Collected data

********

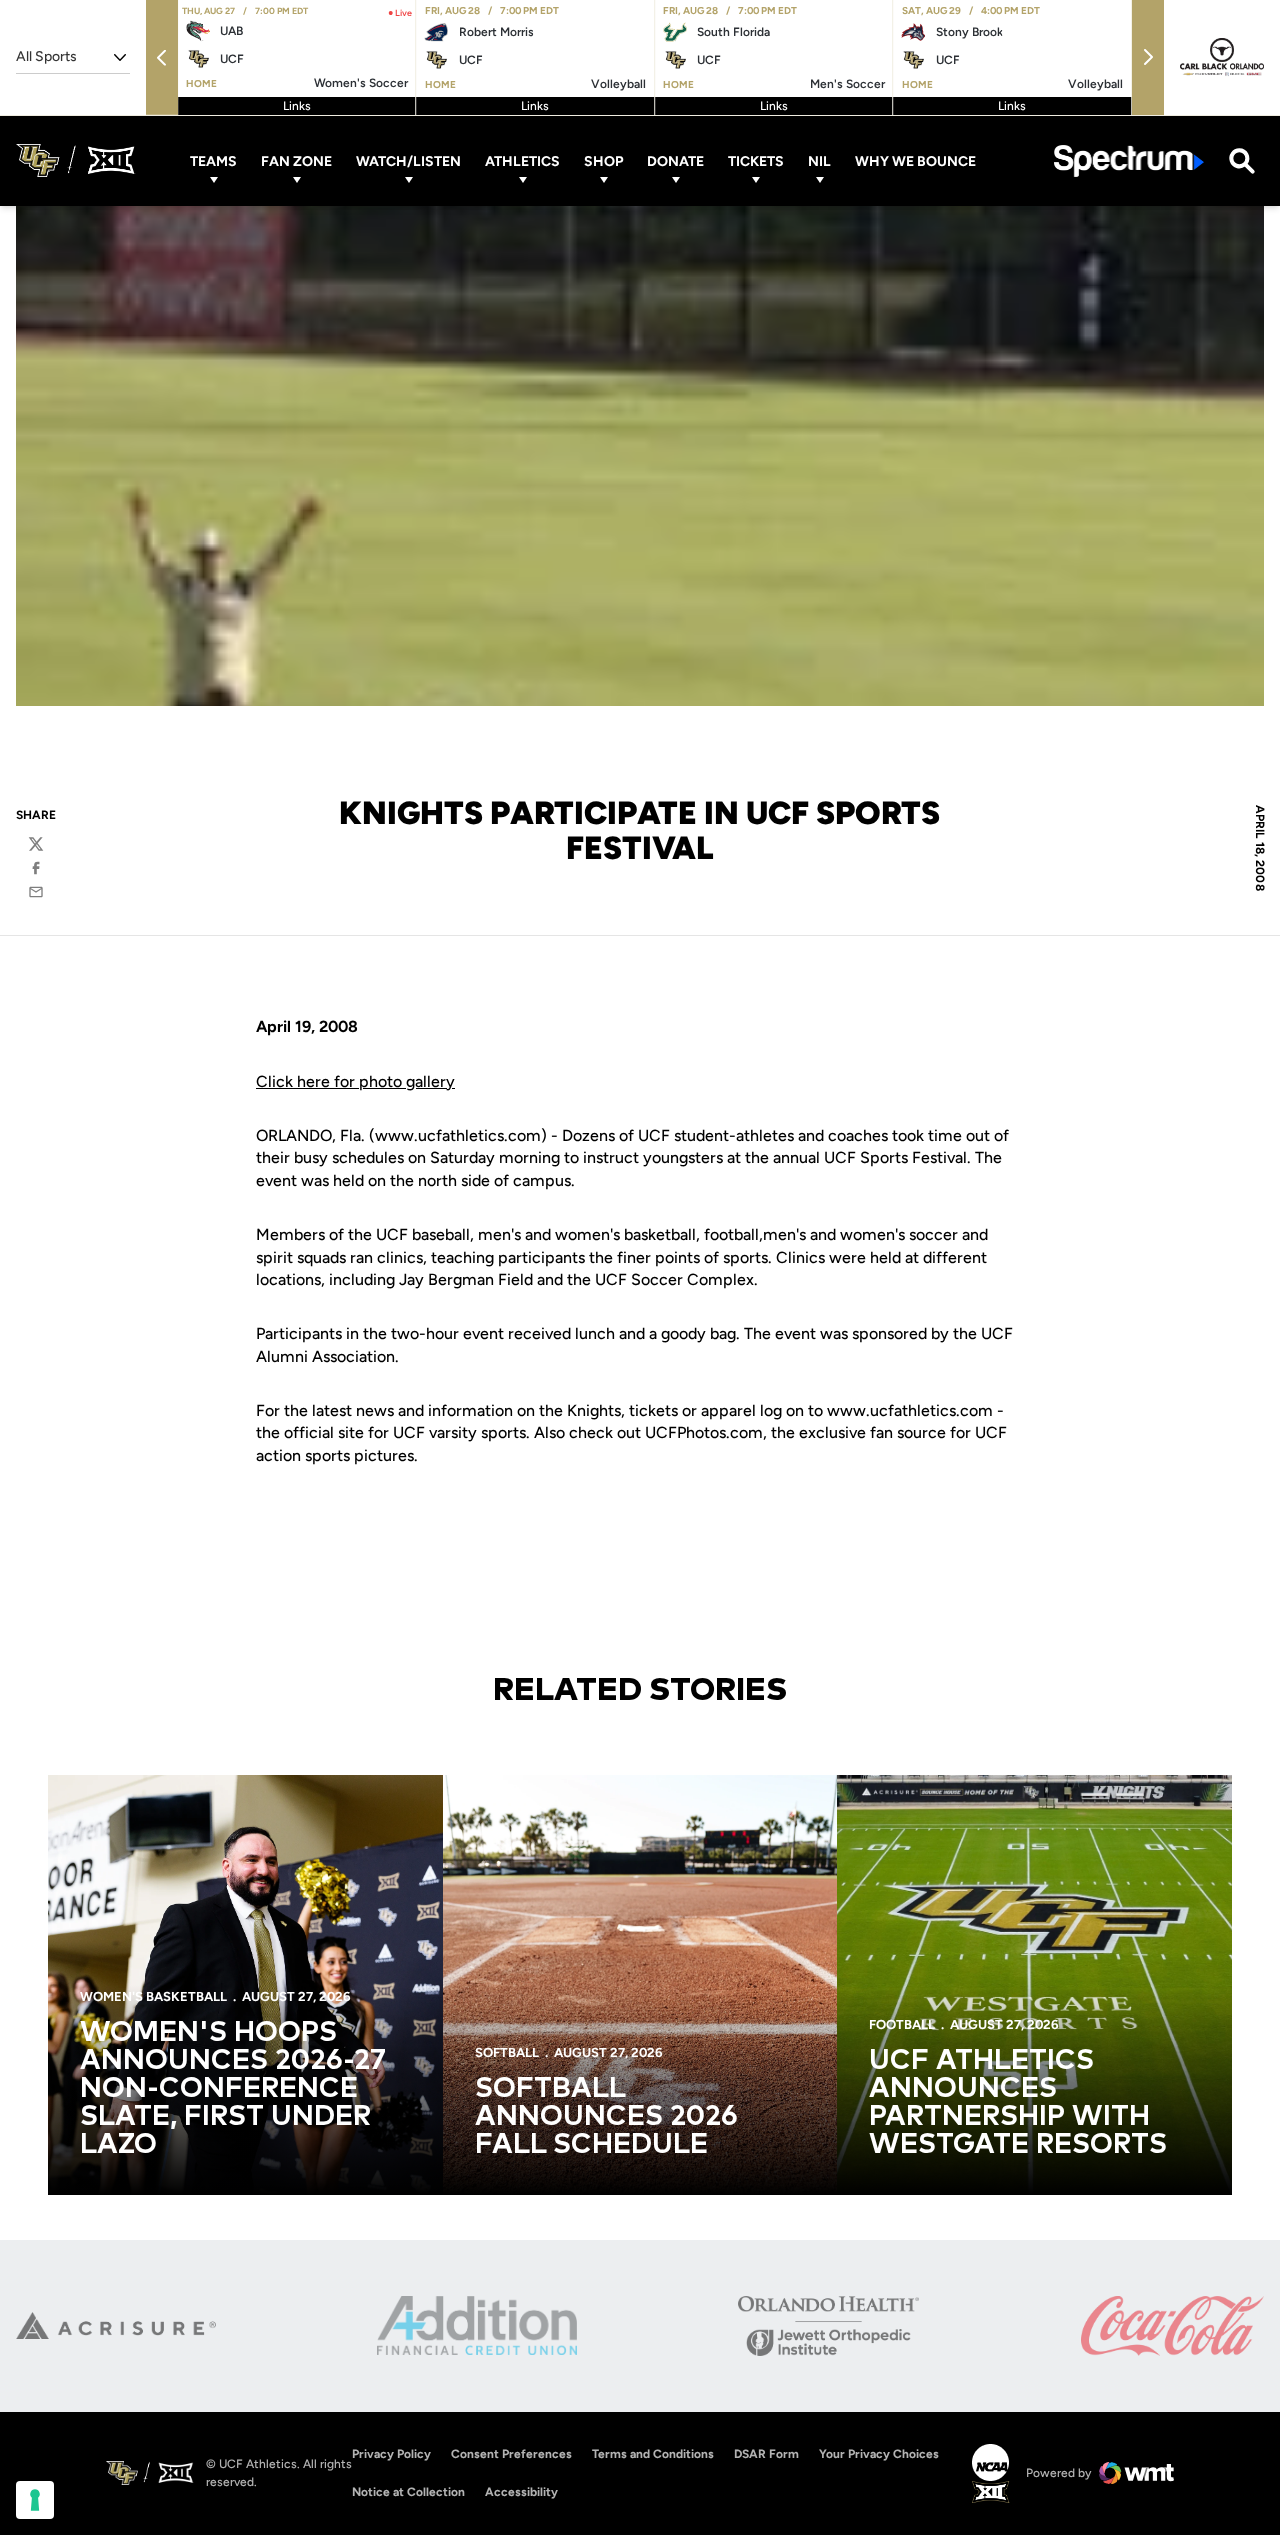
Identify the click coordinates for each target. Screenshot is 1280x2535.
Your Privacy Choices (879, 2454)
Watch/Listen (408, 160)
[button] (162, 57)
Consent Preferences (511, 2454)
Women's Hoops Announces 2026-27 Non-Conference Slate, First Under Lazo (233, 2089)
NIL (819, 160)
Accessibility (521, 2491)
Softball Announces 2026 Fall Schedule (606, 2117)
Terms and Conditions (653, 2454)
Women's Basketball (153, 1996)
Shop (603, 160)
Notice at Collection (408, 2492)
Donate (675, 160)
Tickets (756, 160)
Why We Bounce (915, 160)
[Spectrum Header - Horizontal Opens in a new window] (1129, 160)
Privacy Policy (391, 2454)
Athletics (522, 160)
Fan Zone (296, 160)
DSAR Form (766, 2454)
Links (297, 106)
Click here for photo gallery (355, 1081)
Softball (507, 2052)
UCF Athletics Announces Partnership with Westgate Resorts (1018, 2103)
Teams (213, 160)
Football (902, 2024)
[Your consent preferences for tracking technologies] (35, 2500)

********

### WORK INSTRUCTION
The answer must consist of each line from the entries that contains the string "Announces".

### COMPLETED EXERCISE
Women's Hoops Announces 2026-27 Non-Conference Slate, First Under Lazo (233, 2089)
Softball Announces 2026 Fall Schedule (606, 2117)
UCF Athletics Announces Partnership with Westgate Resorts (1018, 2103)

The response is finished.